Set down, please, the line that contains "Task: Open the Templates navigation link" and every line that follows it to the end of the records, exactly; do not include pictures.

▼▼▼

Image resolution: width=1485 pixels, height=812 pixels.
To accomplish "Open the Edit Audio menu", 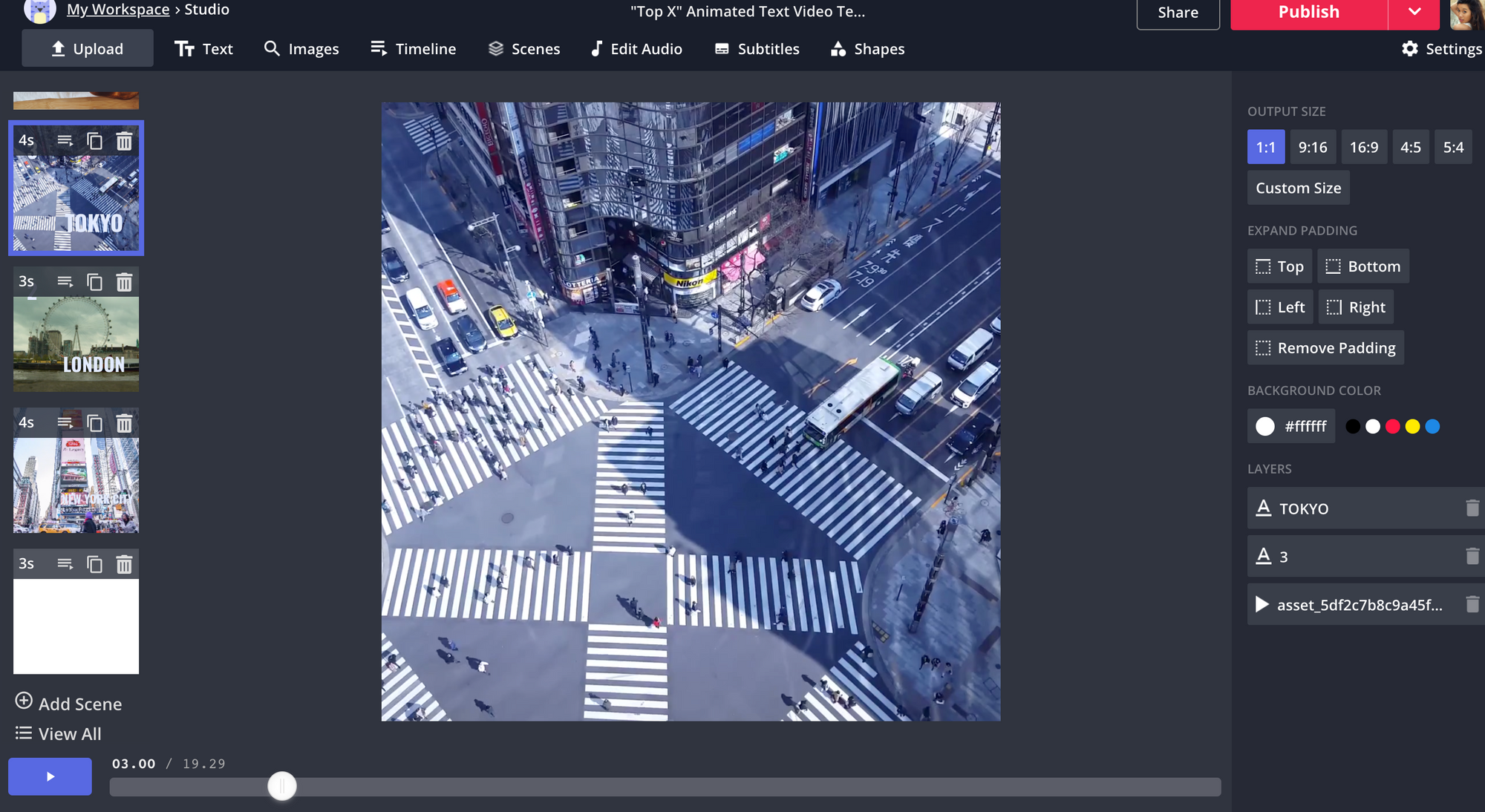I will tap(636, 49).
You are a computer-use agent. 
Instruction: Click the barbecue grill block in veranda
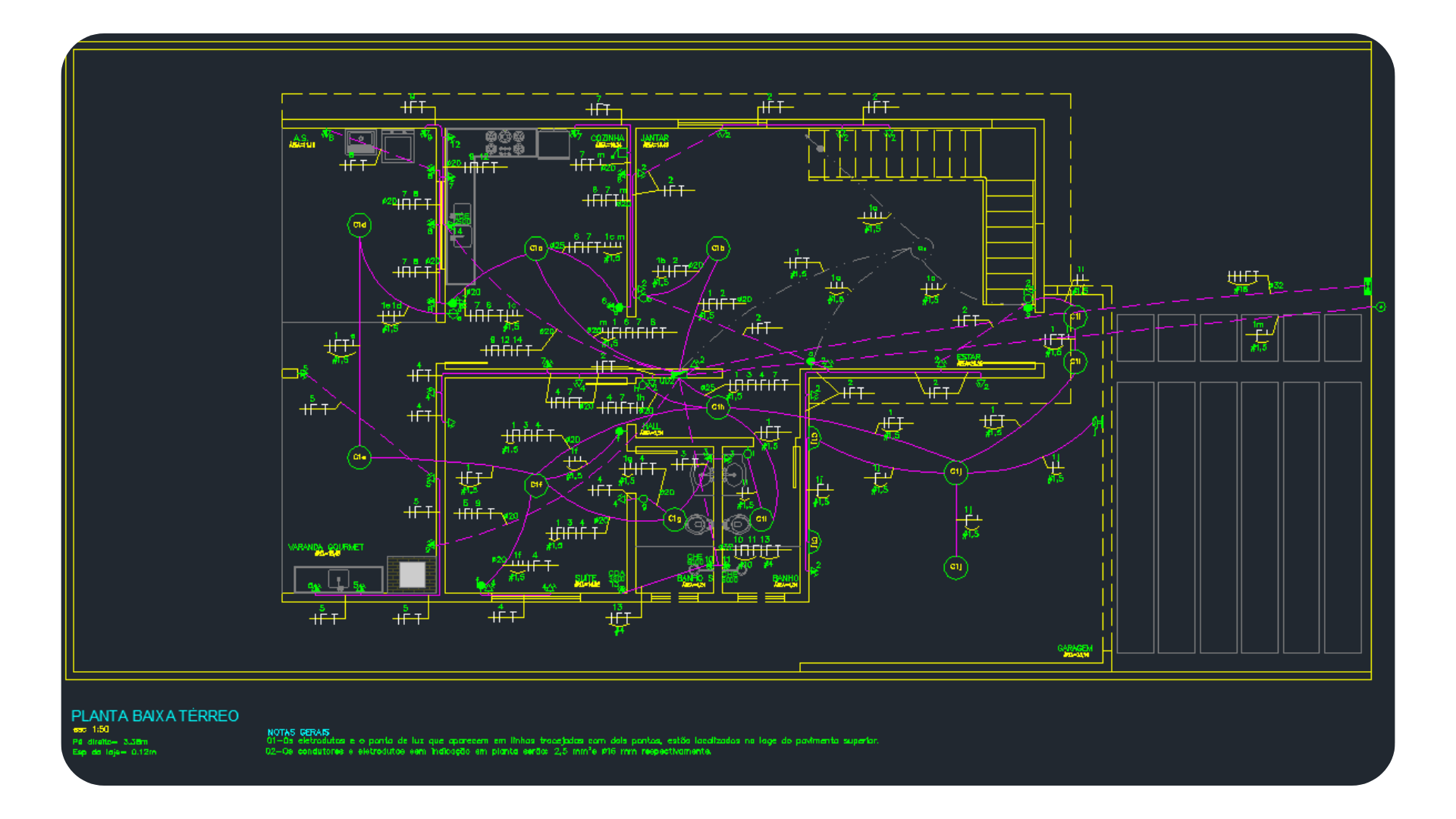pyautogui.click(x=412, y=574)
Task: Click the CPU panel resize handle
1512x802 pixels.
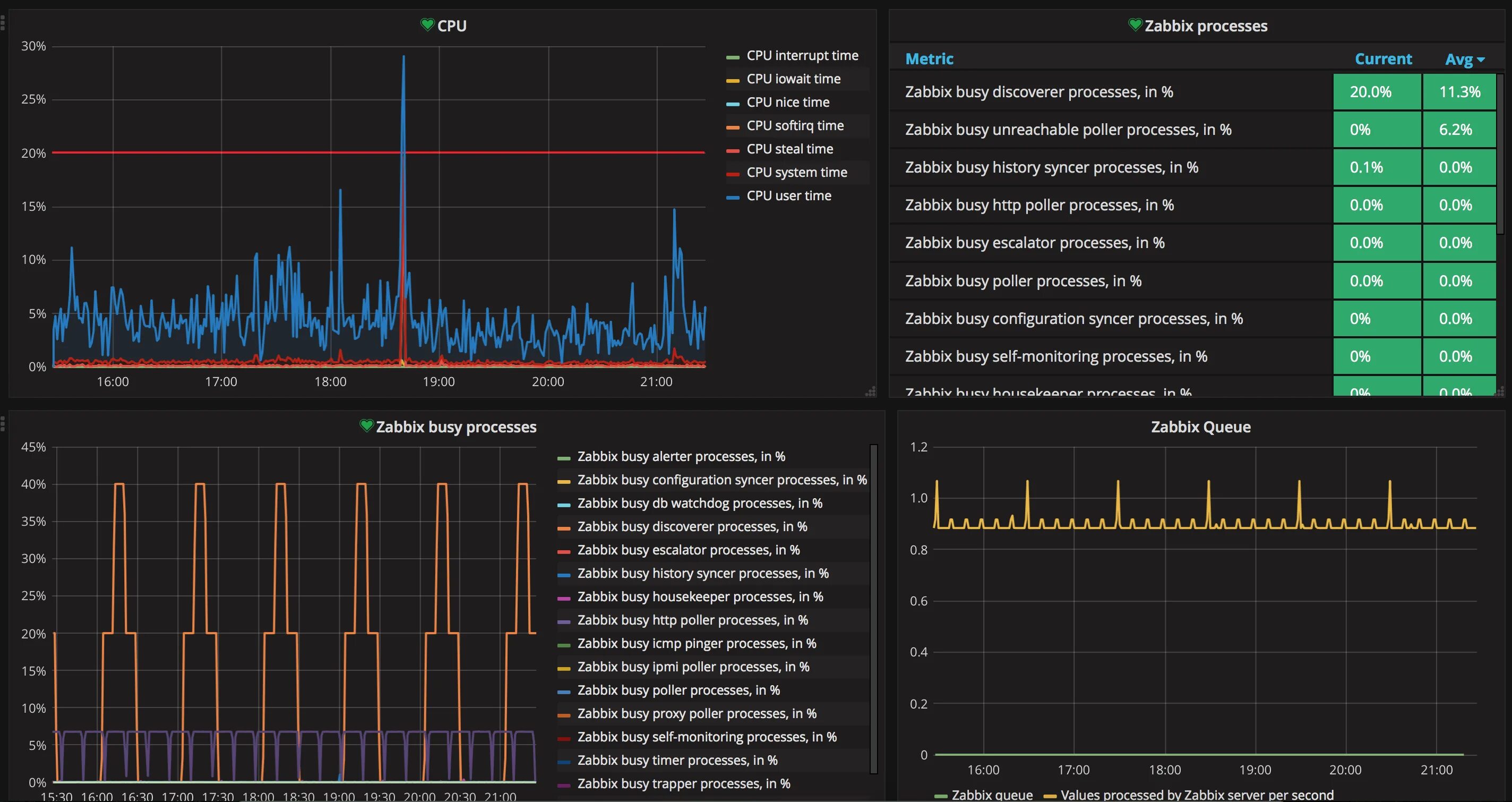Action: coord(871,391)
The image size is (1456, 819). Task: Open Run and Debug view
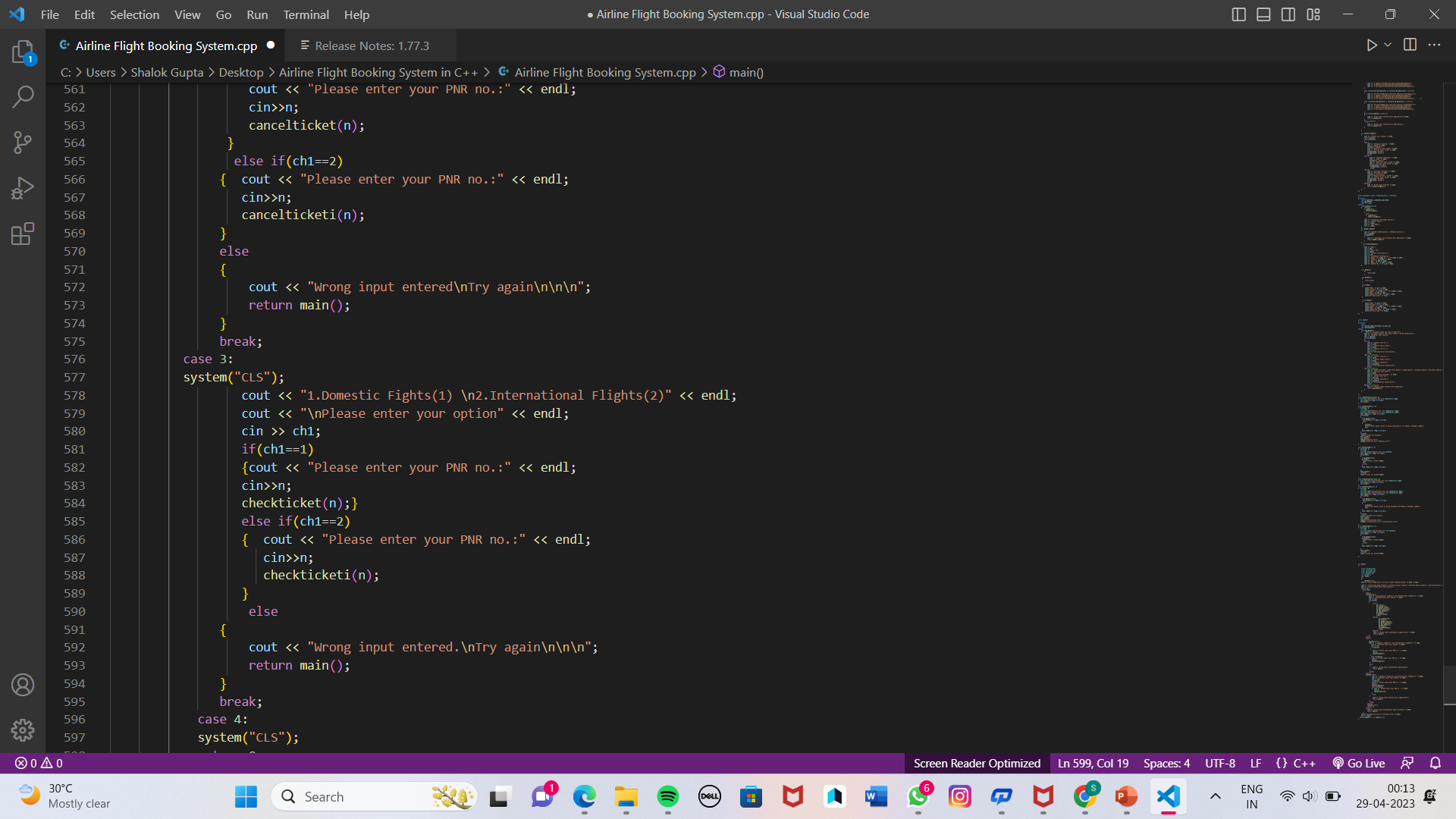coord(23,187)
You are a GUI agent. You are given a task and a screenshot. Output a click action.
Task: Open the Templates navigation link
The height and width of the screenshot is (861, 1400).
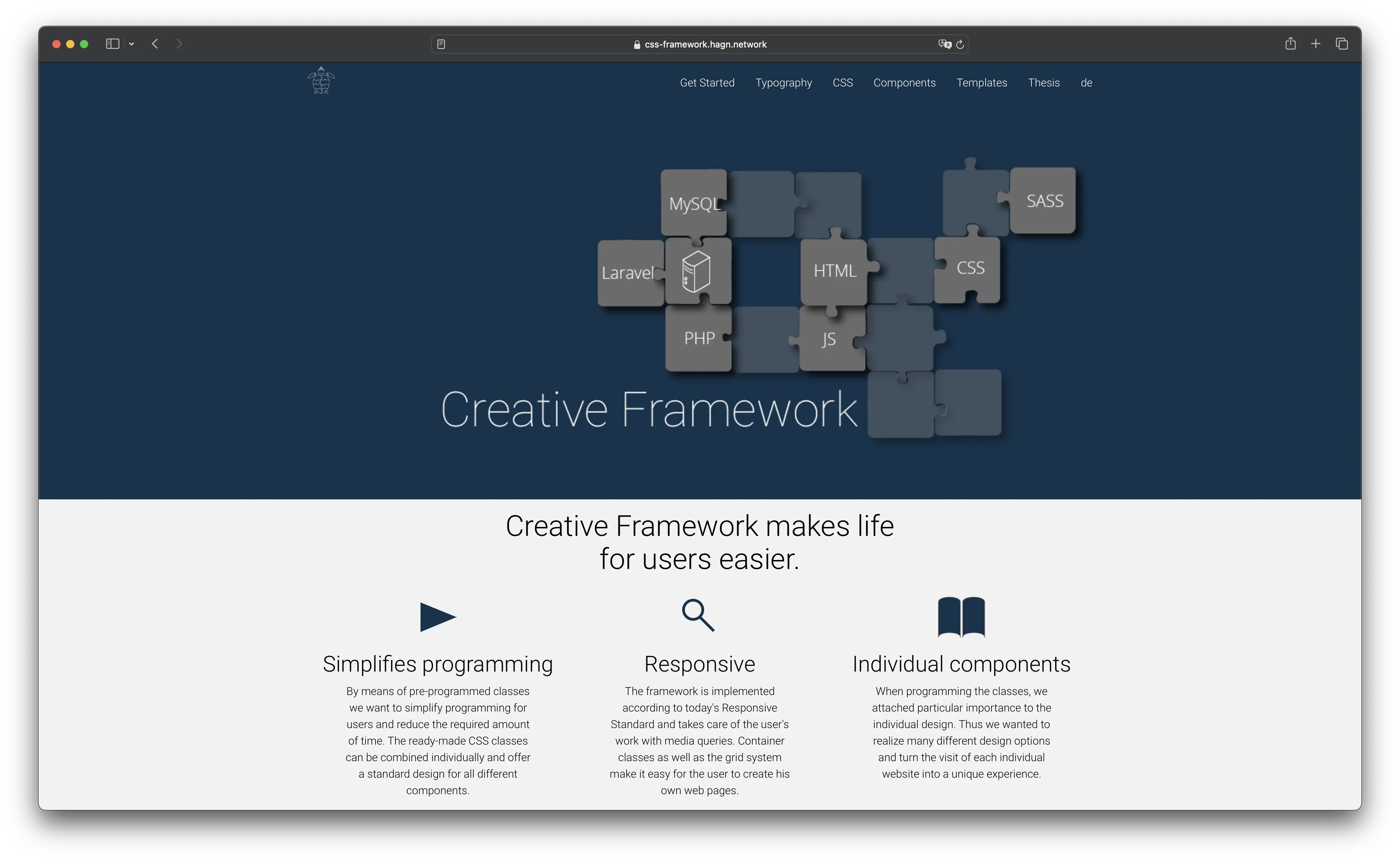(981, 83)
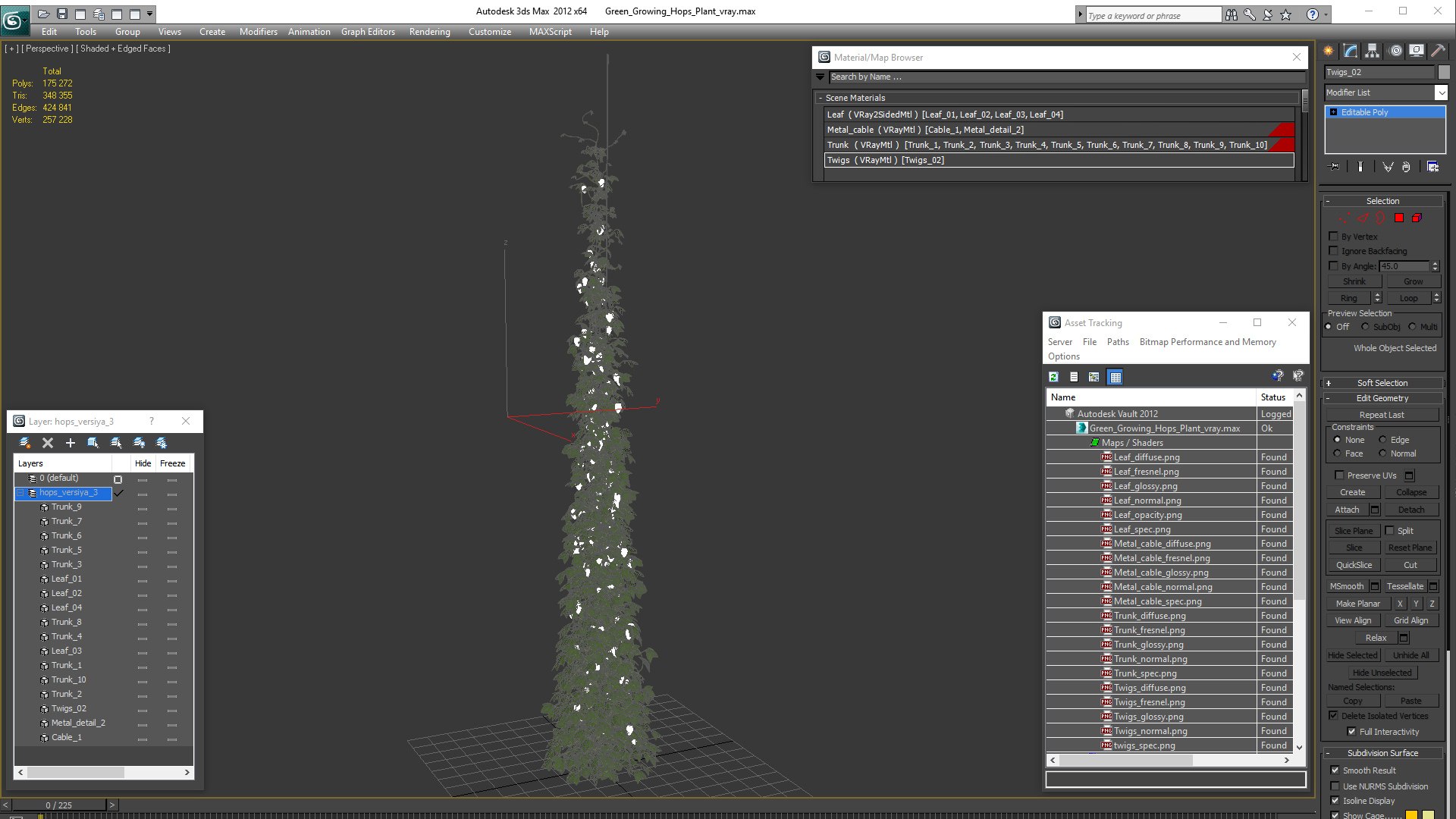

▲▲▲

• _Answer section_
Task: Open the Templates navigation link
The height and width of the screenshot is (861, 1400).
(981, 83)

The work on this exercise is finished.